● **Task details**
Please quote the listing below word for word, line by line.

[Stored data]

▬▬▬

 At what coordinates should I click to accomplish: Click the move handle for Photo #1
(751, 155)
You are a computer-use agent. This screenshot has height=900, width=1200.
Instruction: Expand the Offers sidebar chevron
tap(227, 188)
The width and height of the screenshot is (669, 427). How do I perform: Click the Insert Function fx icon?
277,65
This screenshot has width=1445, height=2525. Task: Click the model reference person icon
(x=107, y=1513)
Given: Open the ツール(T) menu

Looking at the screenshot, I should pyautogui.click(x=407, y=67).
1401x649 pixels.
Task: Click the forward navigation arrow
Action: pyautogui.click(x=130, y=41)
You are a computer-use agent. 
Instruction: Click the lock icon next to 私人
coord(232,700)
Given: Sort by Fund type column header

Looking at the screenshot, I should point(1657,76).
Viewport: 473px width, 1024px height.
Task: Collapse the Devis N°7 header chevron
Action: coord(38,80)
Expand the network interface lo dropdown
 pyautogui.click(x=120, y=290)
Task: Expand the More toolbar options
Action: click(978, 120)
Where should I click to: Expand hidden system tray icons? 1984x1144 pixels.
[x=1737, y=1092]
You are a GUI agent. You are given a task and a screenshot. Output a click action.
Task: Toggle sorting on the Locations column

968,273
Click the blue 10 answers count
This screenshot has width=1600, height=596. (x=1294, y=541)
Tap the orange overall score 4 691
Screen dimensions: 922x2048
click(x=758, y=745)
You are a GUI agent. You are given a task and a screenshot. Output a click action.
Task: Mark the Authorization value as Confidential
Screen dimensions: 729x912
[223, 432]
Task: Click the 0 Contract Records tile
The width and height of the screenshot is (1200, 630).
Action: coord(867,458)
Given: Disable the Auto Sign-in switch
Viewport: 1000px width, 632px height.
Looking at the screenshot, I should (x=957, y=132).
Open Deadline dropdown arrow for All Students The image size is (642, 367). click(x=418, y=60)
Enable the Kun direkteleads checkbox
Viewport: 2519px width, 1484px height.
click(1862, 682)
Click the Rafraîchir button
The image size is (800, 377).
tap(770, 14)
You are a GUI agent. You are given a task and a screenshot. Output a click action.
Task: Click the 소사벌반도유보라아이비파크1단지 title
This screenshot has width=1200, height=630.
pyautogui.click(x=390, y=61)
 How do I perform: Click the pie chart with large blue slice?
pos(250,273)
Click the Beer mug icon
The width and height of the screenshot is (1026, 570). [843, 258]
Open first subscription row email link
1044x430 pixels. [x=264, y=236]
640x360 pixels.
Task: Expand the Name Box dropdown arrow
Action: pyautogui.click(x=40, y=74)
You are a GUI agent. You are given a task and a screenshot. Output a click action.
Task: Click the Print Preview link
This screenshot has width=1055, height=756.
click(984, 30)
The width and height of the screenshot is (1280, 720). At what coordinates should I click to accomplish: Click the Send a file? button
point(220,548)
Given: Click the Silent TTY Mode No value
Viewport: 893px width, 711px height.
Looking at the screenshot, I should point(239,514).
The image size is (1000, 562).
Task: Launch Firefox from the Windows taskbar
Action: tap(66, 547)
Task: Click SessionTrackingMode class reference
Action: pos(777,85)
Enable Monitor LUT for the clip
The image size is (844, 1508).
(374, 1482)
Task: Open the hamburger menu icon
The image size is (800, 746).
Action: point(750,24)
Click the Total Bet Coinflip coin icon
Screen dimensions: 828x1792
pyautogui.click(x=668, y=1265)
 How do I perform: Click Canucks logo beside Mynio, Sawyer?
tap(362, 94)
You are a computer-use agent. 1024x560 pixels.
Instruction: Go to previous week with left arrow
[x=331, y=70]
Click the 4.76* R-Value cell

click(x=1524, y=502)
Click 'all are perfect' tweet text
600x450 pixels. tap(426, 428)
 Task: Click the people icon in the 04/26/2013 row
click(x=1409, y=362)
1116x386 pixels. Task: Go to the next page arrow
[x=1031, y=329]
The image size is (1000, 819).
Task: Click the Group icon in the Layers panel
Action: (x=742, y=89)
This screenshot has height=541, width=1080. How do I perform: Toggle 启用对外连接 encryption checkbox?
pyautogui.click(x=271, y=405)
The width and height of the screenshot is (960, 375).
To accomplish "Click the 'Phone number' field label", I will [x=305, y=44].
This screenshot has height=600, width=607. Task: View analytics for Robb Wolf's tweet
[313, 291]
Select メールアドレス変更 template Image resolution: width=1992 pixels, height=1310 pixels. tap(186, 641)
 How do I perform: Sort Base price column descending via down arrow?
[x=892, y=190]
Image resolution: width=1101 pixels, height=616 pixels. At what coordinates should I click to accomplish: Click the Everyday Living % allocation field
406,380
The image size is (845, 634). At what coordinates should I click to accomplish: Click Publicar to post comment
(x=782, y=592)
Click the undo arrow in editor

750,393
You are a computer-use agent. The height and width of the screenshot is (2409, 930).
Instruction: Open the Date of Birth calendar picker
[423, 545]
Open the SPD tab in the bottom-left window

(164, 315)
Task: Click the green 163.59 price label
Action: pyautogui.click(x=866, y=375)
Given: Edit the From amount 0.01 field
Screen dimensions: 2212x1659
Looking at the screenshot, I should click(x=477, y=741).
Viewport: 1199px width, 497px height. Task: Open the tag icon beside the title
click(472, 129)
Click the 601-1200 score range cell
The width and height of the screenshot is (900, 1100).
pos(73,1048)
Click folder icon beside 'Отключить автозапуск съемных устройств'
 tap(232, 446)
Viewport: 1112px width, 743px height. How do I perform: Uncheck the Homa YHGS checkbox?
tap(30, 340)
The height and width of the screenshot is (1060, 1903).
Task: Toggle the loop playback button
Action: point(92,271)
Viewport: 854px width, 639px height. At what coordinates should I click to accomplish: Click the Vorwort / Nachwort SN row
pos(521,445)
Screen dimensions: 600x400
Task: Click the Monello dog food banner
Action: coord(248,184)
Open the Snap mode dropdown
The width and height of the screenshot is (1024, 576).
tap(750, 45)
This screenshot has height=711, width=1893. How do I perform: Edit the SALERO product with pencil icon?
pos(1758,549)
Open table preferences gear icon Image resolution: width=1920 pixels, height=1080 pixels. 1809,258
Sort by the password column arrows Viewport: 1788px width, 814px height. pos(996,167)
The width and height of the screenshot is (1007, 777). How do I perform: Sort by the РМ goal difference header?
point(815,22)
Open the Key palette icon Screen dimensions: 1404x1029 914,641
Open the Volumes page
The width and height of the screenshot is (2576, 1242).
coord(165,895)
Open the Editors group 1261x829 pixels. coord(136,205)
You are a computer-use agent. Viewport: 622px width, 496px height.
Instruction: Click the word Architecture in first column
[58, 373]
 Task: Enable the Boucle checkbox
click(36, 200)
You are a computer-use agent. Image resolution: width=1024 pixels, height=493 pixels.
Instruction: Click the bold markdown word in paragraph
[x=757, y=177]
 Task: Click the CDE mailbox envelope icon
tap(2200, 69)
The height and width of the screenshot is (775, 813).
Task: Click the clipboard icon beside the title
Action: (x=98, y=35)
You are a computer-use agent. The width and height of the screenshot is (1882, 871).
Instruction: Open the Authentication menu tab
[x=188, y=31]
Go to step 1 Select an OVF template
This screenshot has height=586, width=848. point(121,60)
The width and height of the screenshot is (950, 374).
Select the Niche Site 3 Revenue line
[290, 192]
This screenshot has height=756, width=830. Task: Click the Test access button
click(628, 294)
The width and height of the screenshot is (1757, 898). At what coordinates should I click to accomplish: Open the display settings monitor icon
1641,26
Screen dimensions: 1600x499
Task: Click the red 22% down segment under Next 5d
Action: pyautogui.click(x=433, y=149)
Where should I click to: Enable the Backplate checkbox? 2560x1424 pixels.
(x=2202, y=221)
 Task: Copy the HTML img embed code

▬▬▬

● **Worked answer**
 At what coordinates should I click to accomplish: Click the move handle for Photo #1
(751, 155)
You are a computer-use agent. This screenshot has height=900, width=1200.
Instruction: Expand the Offers sidebar chevron
tap(227, 188)
The width and height of the screenshot is (669, 427). How do I perform: Click the Insert Function fx icon?
277,65
This screenshot has width=1445, height=2525. Task: Click the model reference person icon
(x=107, y=1513)
Given: Open the ツール(T) menu

Looking at the screenshot, I should pyautogui.click(x=407, y=67).
1401x649 pixels.
Task: Click the forward navigation arrow
Action: pyautogui.click(x=130, y=41)
You are a computer-use agent. 
Instruction: Click the lock icon next to 私人
coord(232,700)
Given: Sort by Fund type column header

Looking at the screenshot, I should point(1657,76).
Viewport: 473px width, 1024px height.
Task: Collapse the Devis N°7 header chevron
Action: coord(38,80)
Expand the network interface lo dropdown
 pyautogui.click(x=120, y=290)
Task: Expand the More toolbar options
Action: click(978, 120)
Where should I click to: Expand hidden system tray icons? 1984x1144 pixels.
[x=1737, y=1092]
You are a GUI agent. You are given a task and a screenshot. Output a click action.
Task: Toggle sorting on the Locations column

968,273
Click the blue 10 answers count
This screenshot has width=1600, height=596. (x=1294, y=541)
Tap the orange overall score 4 691
Screen dimensions: 922x2048
click(x=758, y=745)
You are a GUI agent. You are given a task and a screenshot. Output a click action.
Task: Mark the Authorization value as Confidential
Screen dimensions: 729x912
[223, 432]
Task: Click the 0 Contract Records tile
The width and height of the screenshot is (1200, 630).
Action: coord(867,458)
Given: Disable the Auto Sign-in switch
Viewport: 1000px width, 632px height.
Looking at the screenshot, I should (x=957, y=132).
Open Deadline dropdown arrow for All Students The image size is (642, 367). click(x=418, y=60)
Enable the Kun direkteleads checkbox
Viewport: 2519px width, 1484px height.
click(1862, 682)
Click the Rafraîchir button
The image size is (800, 377).
tap(770, 14)
You are a GUI agent. You are given a task and a screenshot. Output a click action.
Task: Click the 소사벌반도유보라아이비파크1단지 title
This screenshot has width=1200, height=630.
pyautogui.click(x=390, y=61)
 How do I perform: Click the pie chart with large blue slice?
pos(250,273)
Click the Beer mug icon
The width and height of the screenshot is (1026, 570). [843, 258]
Open first subscription row email link
1044x430 pixels. [x=264, y=236]
640x360 pixels.
Task: Expand the Name Box dropdown arrow
Action: pyautogui.click(x=40, y=74)
You are a GUI agent. You are given a task and a screenshot. Output a click action.
Task: Click the Print Preview link
This screenshot has width=1055, height=756.
click(984, 30)
The width and height of the screenshot is (1280, 720). At what coordinates should I click to accomplish: Click the Send a file? button
point(220,548)
Given: Click the Silent TTY Mode No value
Viewport: 893px width, 711px height.
Looking at the screenshot, I should point(239,514).
The image size is (1000, 562).
Task: Launch Firefox from the Windows taskbar
Action: tap(66, 547)
Task: Click SessionTrackingMode class reference
Action: pos(777,85)
Enable Monitor LUT for the clip
The image size is (844, 1508).
(374, 1482)
Task: Open the hamburger menu icon
The image size is (800, 746).
Action: point(750,24)
Click the Total Bet Coinflip coin icon
Screen dimensions: 828x1792
pyautogui.click(x=668, y=1265)
 How do I perform: Click Canucks logo beside Mynio, Sawyer?
tap(362, 94)
You are a computer-use agent. 1024x560 pixels.
Instruction: Go to previous week with left arrow
[x=331, y=70]
Click the 4.76* R-Value cell

click(x=1524, y=502)
Click 'all are perfect' tweet text
600x450 pixels. tap(426, 428)
 Task: Click the people icon in the 04/26/2013 row
click(x=1409, y=362)
1116x386 pixels. Task: Go to the next page arrow
[x=1031, y=329]
The image size is (1000, 819).
Task: Click the Group icon in the Layers panel
Action: (x=742, y=89)
This screenshot has height=541, width=1080. How do I perform: Toggle 启用对外连接 encryption checkbox?
pyautogui.click(x=271, y=405)
The width and height of the screenshot is (960, 375).
To accomplish "Click the 'Phone number' field label", I will [x=305, y=44].
This screenshot has height=600, width=607. Task: View analytics for Robb Wolf's tweet
[313, 291]
Select メールアドレス変更 template Image resolution: width=1992 pixels, height=1310 pixels. tap(186, 641)
 How do I perform: Sort Base price column descending via down arrow?
[x=892, y=190]
Image resolution: width=1101 pixels, height=616 pixels. At what coordinates should I click to accomplish: Click the Everyday Living % allocation field
406,380
The image size is (845, 634). At what coordinates should I click to accomplish: Click Publicar to post comment
(x=782, y=592)
Click the undo arrow in editor

750,393
You are a computer-use agent. The height and width of the screenshot is (2409, 930).
Instruction: Open the Date of Birth calendar picker
[423, 545]
Open the SPD tab in the bottom-left window

(164, 315)
Task: Click the green 163.59 price label
Action: pyautogui.click(x=866, y=375)
Given: Edit the From amount 0.01 field
Screen dimensions: 2212x1659
Looking at the screenshot, I should click(x=477, y=741).
Viewport: 1199px width, 497px height. Task: Open the tag icon beside the title
click(472, 129)
Click the 601-1200 score range cell
The width and height of the screenshot is (900, 1100).
pos(73,1048)
Click folder icon beside 'Отключить автозапуск съемных устройств'
 tap(232, 446)
Viewport: 1112px width, 743px height. How do I perform: Uncheck the Homa YHGS checkbox?
tap(30, 340)
The height and width of the screenshot is (1060, 1903).
Task: Toggle the loop playback button
Action: point(92,271)
Viewport: 854px width, 639px height. At what coordinates should I click to accomplish: Click the Vorwort / Nachwort SN row
pos(521,445)
Screen dimensions: 600x400
Task: Click the Monello dog food banner
Action: coord(248,184)
Open the Snap mode dropdown
The width and height of the screenshot is (1024, 576).
tap(750, 45)
This screenshot has height=711, width=1893. How do I perform: Edit the SALERO product with pencil icon?
pos(1758,549)
Open table preferences gear icon Image resolution: width=1920 pixels, height=1080 pixels. 1809,258
Sort by the password column arrows Viewport: 1788px width, 814px height. pos(996,167)
The width and height of the screenshot is (1007, 777). How do I perform: Sort by the РМ goal difference header?
point(815,22)
Open the Key palette icon Screen dimensions: 1404x1029 914,641
Open the Volumes page
The width and height of the screenshot is (2576, 1242).
coord(165,895)
Open the Editors group 1261x829 pixels. coord(136,205)
You are a computer-use agent. Viewport: 622px width, 496px height.
Instruction: Click the word Architecture in first column
[58, 373]
 Task: Enable the Boucle checkbox
click(36, 200)
You are a computer-use agent. Image resolution: width=1024 pixels, height=493 pixels.
Instruction: Click the bold markdown word in paragraph
[x=757, y=177]
 Task: Click the CDE mailbox envelope icon
tap(2200, 69)
The height and width of the screenshot is (775, 813).
Task: Click the clipboard icon beside the title
Action: (x=98, y=35)
You are a computer-use agent. The width and height of the screenshot is (1882, 871).
Instruction: Open the Authentication menu tab
[x=188, y=31]
Go to step 1 Select an OVF template
This screenshot has height=586, width=848. point(121,60)
The width and height of the screenshot is (950, 374).
Select the Niche Site 3 Revenue line
[290, 192]
This screenshot has height=756, width=830. Task: Click the Test access button
click(628, 294)
The width and height of the screenshot is (1757, 898). At what coordinates should I click to accomplish: Open the display settings monitor icon
1641,26
Screen dimensions: 1600x499
Task: Click the red 22% down segment under Next 5d
Action: pyautogui.click(x=433, y=149)
Where should I click to: Enable the Backplate checkbox? 2560x1424 pixels.
(x=2202, y=221)
 Task: Copy the HTML img embed code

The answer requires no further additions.